Portland Film Family Tree
There used to be three American cities instantly recognizable on screen: skyscrapers meant New York, palm trees Los Angeles, and cable cars San Francisco. But at least to the millions of viewers of Grimm, Leverage, and Portlandia, there is now a fourth: the bridges, bicyclists, and cloud-clogged skies signifying Portland.
It’s not just television. Portland is all over the big screen, too. In recent years, our brooding cloudscapes have provided a moody backdrop for the two lovers in Gus Van Sant’s Restless, the brother-sister detective team in Aaron Katz’s Cold Weather, and the confused souls in Matt McCormick’s Some Days Are Better Than Others, to name but a few. Not bad for a humble riverport 1,000 miles from Los Angeles and 3,000 miles from New York.

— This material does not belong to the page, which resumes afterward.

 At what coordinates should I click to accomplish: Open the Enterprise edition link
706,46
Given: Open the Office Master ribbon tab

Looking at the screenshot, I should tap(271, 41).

“Seattle is twice as big, and there are many times as many Fortune 500 companies there,” says David Cress, who produced Restless and is now producing Portlandia. “By any rights, we shouldn’t have a more robust film business and infrastructure and participation than they have there. But we do.”
As the Northwest Film Center closes out its 40th anniversary with the Northwest Filmmakers’ Festival November 9–18, we thought we’d ask: how did this happen? On the next page, we chart the ever-expanding constellation of filmmakers who make today’s rich mix of animation, experimental, and indie features possible. Of course, this list just scratches the surface and doesn’t dive into genres like documentary film and commercials. But as you’ll see, film is not an industry here as much as it is a character trait. It’s something that we do.